§ **Collected data entries**

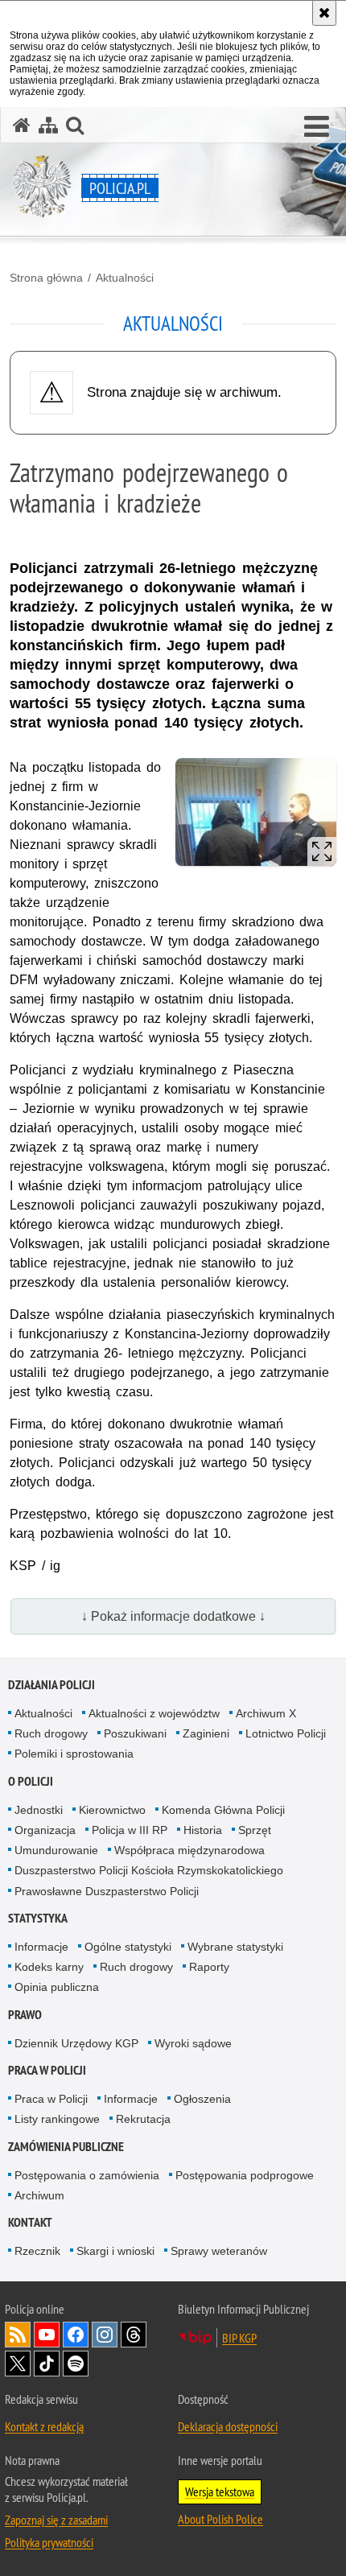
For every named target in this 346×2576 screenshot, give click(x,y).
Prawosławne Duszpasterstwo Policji (106, 1891)
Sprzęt (254, 1830)
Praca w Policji (47, 2070)
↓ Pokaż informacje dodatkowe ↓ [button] (173, 1616)
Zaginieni (206, 1733)
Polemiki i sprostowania (74, 1753)
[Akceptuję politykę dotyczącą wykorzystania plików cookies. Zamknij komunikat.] (324, 13)
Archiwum (39, 2195)
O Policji (30, 1781)
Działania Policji (51, 1684)
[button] (316, 127)
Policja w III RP (129, 1830)
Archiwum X (266, 1713)
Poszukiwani (135, 1733)
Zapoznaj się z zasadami (56, 2520)
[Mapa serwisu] (48, 125)
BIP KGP (239, 2338)
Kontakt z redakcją (44, 2426)
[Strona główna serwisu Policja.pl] (22, 125)
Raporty (209, 1966)
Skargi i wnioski (115, 2250)
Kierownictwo (112, 1809)
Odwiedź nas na (47, 2334)
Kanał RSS (18, 2334)
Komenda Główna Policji (223, 1809)
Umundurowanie (56, 1850)
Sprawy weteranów (219, 2250)
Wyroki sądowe (193, 2043)
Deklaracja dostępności (228, 2426)
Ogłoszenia (202, 2098)
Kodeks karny (49, 1966)
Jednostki (38, 1809)
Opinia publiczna (56, 1986)
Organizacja (45, 1830)
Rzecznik (37, 2250)
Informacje (41, 1946)
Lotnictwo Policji (285, 1733)
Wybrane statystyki (235, 1946)
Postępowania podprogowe (244, 2175)
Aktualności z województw (154, 1713)
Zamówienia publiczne (66, 2146)
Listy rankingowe (57, 2118)
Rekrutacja (143, 2118)
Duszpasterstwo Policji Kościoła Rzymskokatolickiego (148, 1870)
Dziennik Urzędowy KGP (76, 2043)
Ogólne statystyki (127, 1946)
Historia (202, 1830)
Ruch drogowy (51, 1733)
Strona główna (46, 277)
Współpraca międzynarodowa (189, 1850)
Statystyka (38, 1918)
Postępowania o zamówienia (86, 2175)
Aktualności (125, 277)
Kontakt (30, 2222)
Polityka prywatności (49, 2542)
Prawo (25, 2014)
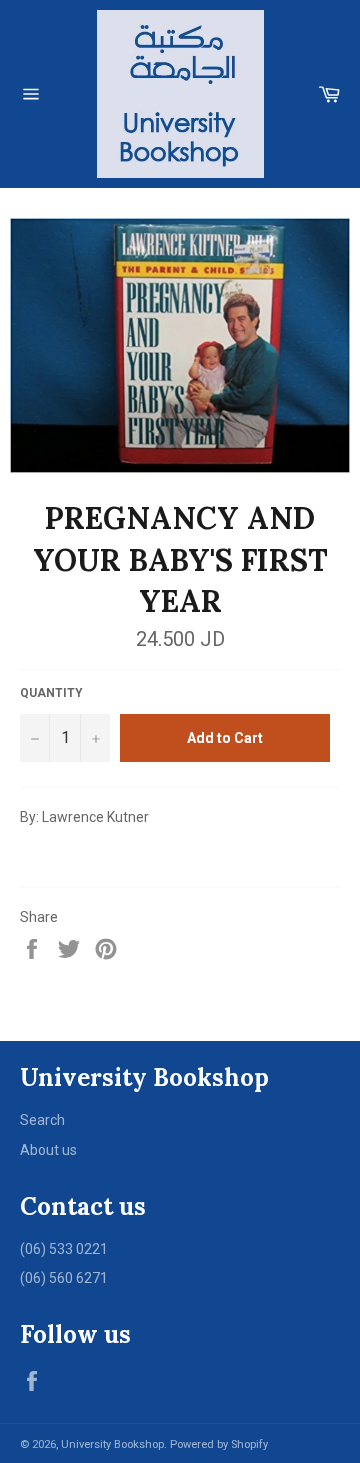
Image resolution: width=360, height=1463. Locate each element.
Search (42, 1120)
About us (48, 1150)
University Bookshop (112, 1444)
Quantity (51, 693)
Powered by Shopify (219, 1444)
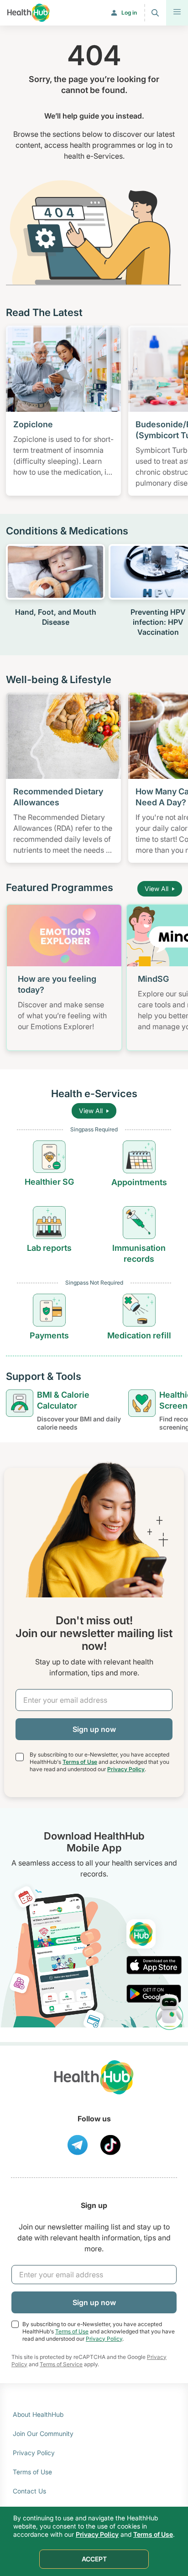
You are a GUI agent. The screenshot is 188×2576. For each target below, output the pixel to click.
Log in (129, 12)
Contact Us (29, 2491)
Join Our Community (43, 2433)
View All (156, 888)
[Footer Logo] (94, 2085)
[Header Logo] (28, 13)
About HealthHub (38, 2414)
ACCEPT (94, 2559)
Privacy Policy (126, 1769)
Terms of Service (61, 2364)
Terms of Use (80, 1761)
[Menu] (177, 13)
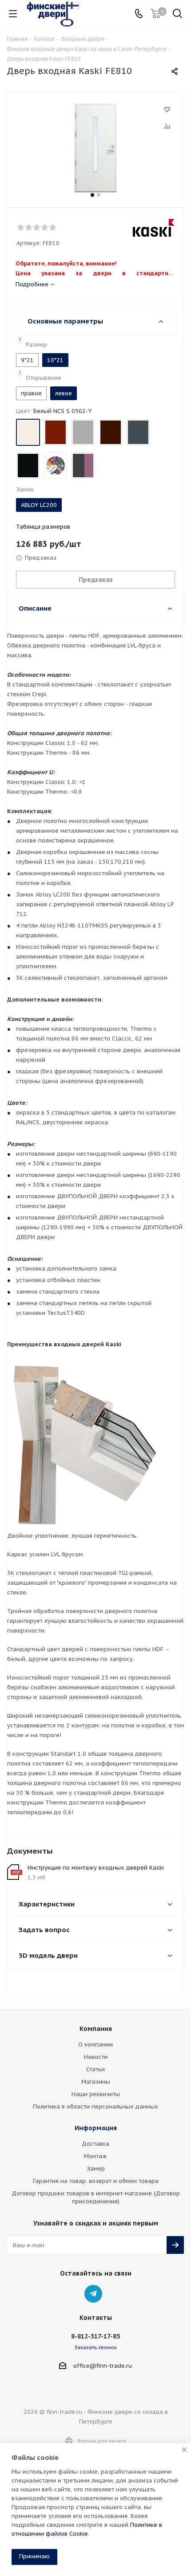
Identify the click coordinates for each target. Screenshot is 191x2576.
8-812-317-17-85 (95, 2336)
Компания (96, 2029)
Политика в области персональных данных (95, 2106)
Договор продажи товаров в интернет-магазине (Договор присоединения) (96, 2197)
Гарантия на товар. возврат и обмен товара (96, 2181)
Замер (96, 2168)
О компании (95, 2044)
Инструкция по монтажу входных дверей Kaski (96, 1867)
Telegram (93, 2294)
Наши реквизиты (96, 2094)
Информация (96, 2128)
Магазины (95, 2081)
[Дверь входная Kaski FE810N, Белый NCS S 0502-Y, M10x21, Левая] (95, 147)
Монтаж (95, 2156)
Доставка (95, 2143)
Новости (95, 2057)
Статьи (95, 2069)
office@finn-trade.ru (102, 2365)
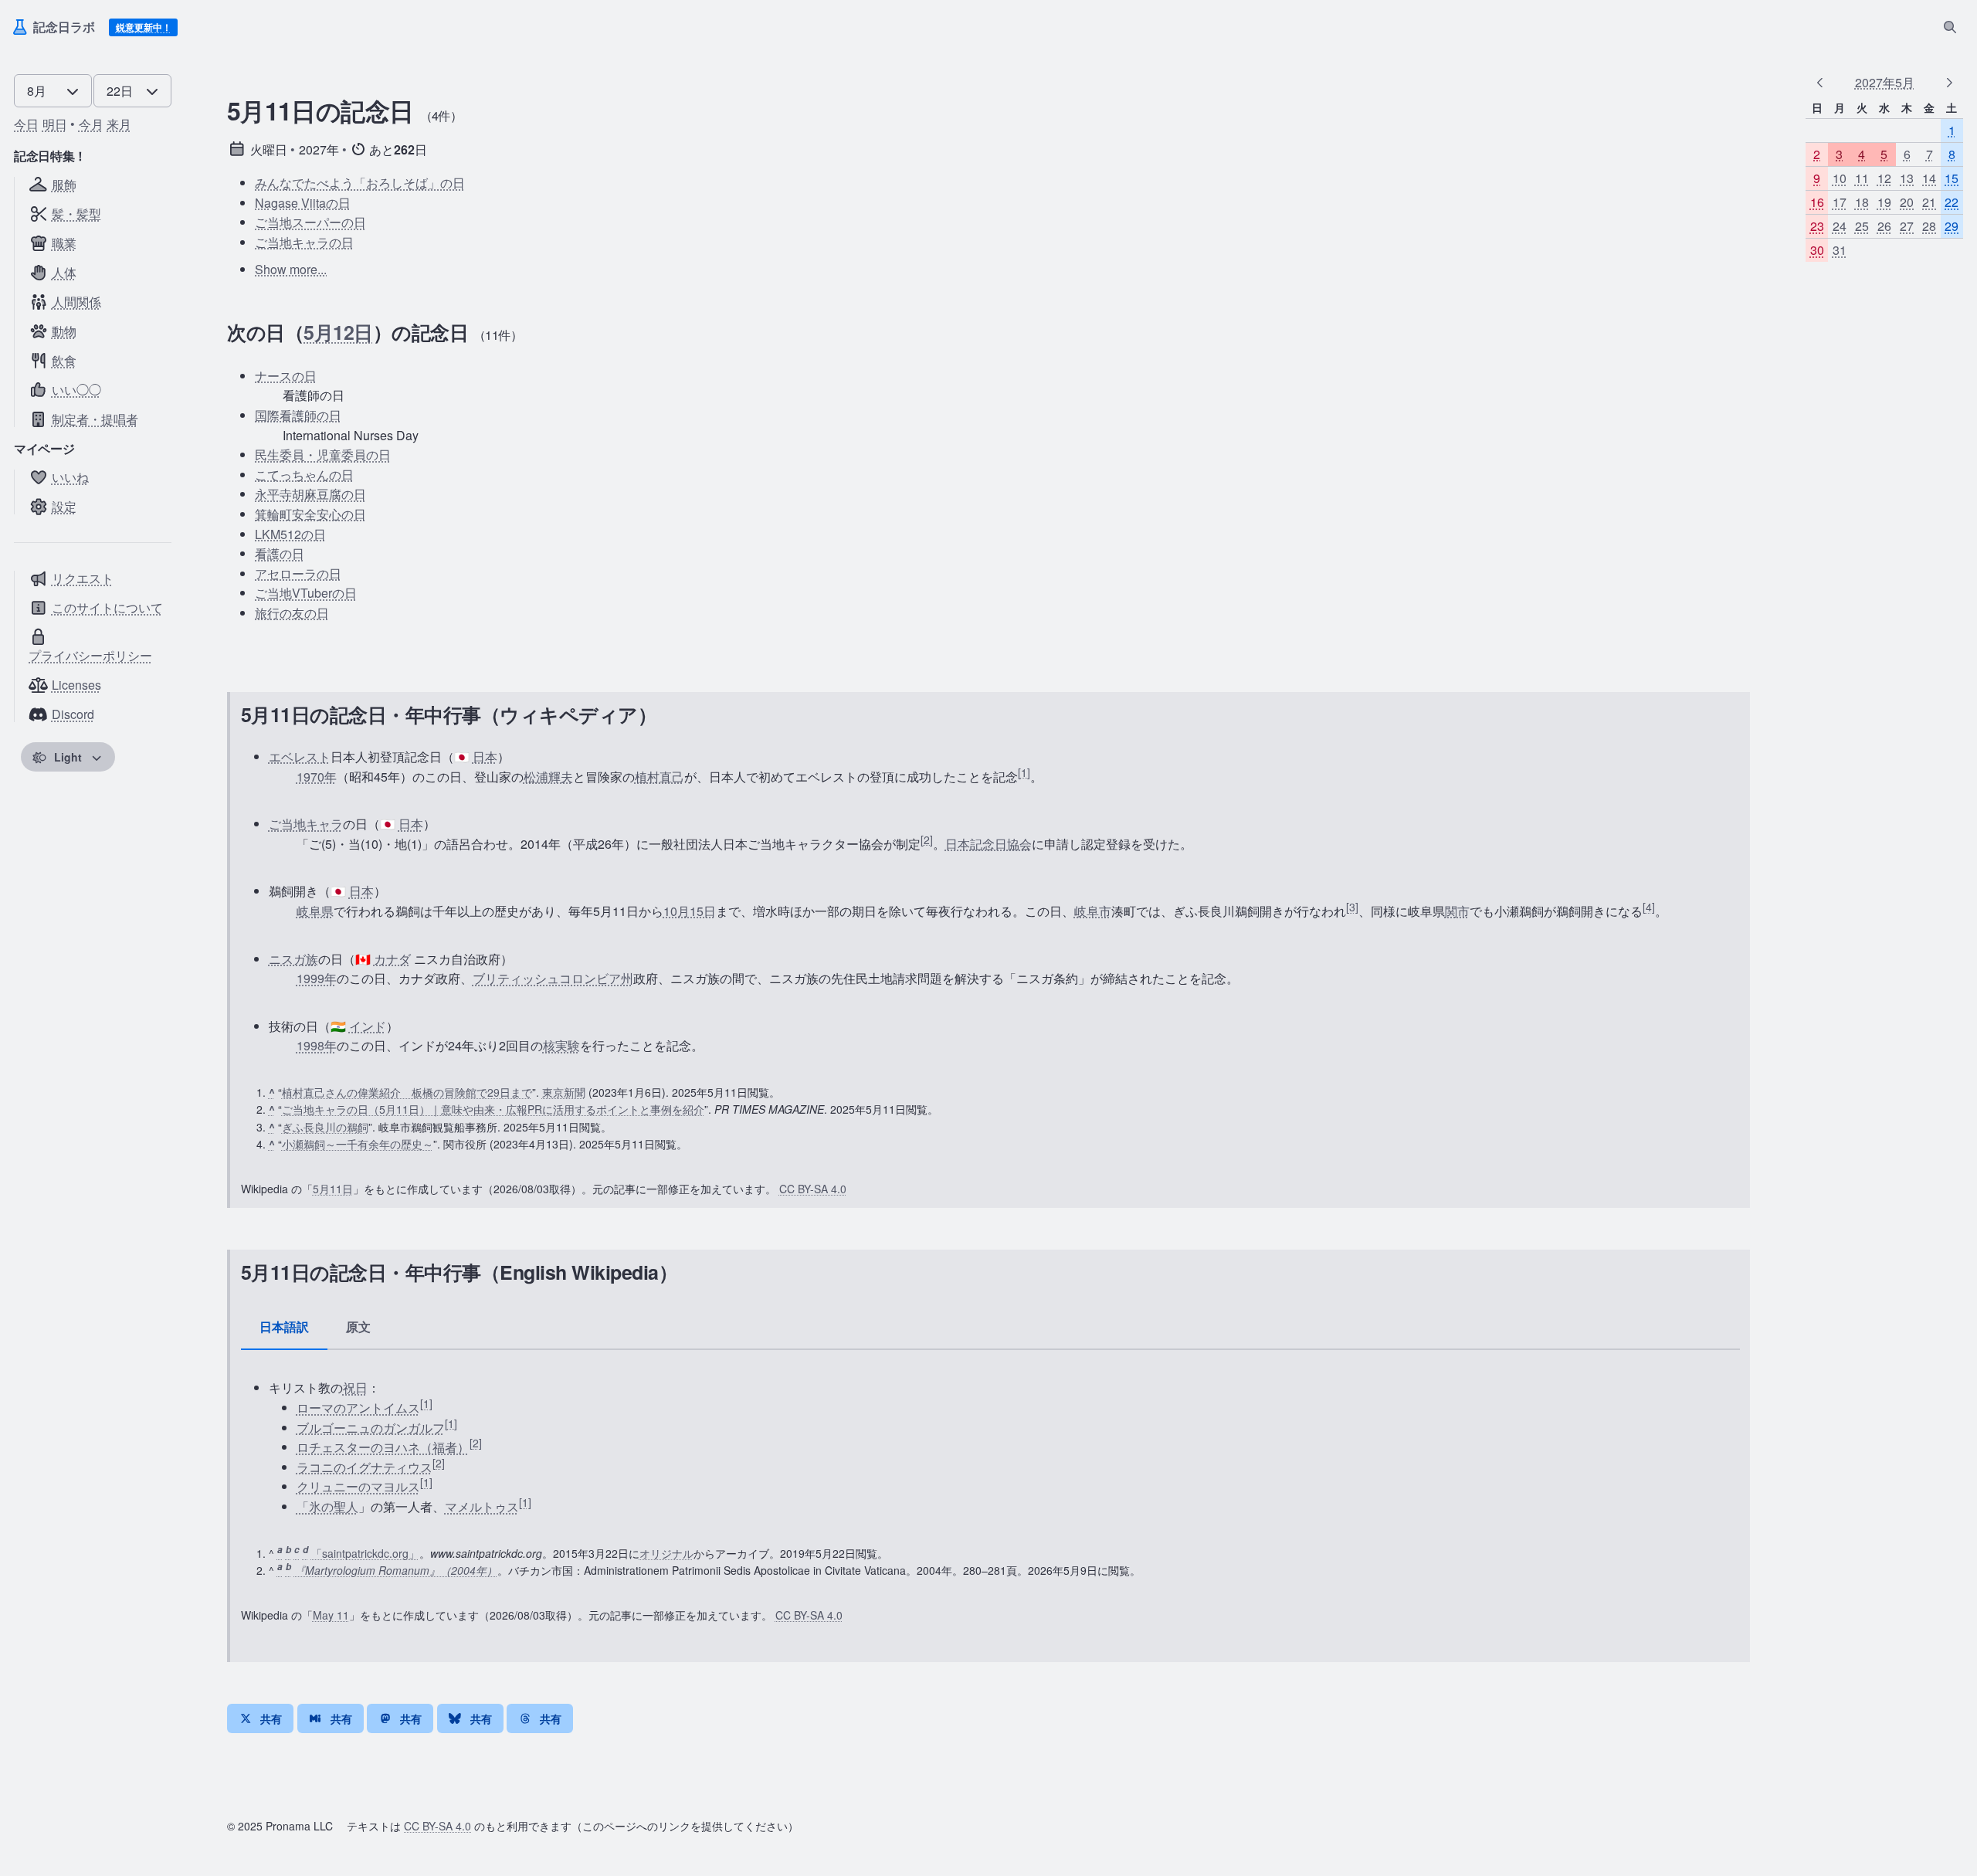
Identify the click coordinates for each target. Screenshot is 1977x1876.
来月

§ **EXERCISE DIRECTIONS**
If a line in the records holds the string "Aktualności", copy it.

§ **FINISHED EXERCISE**
Aktualności z województw (154, 1713)
Aktualności (125, 277)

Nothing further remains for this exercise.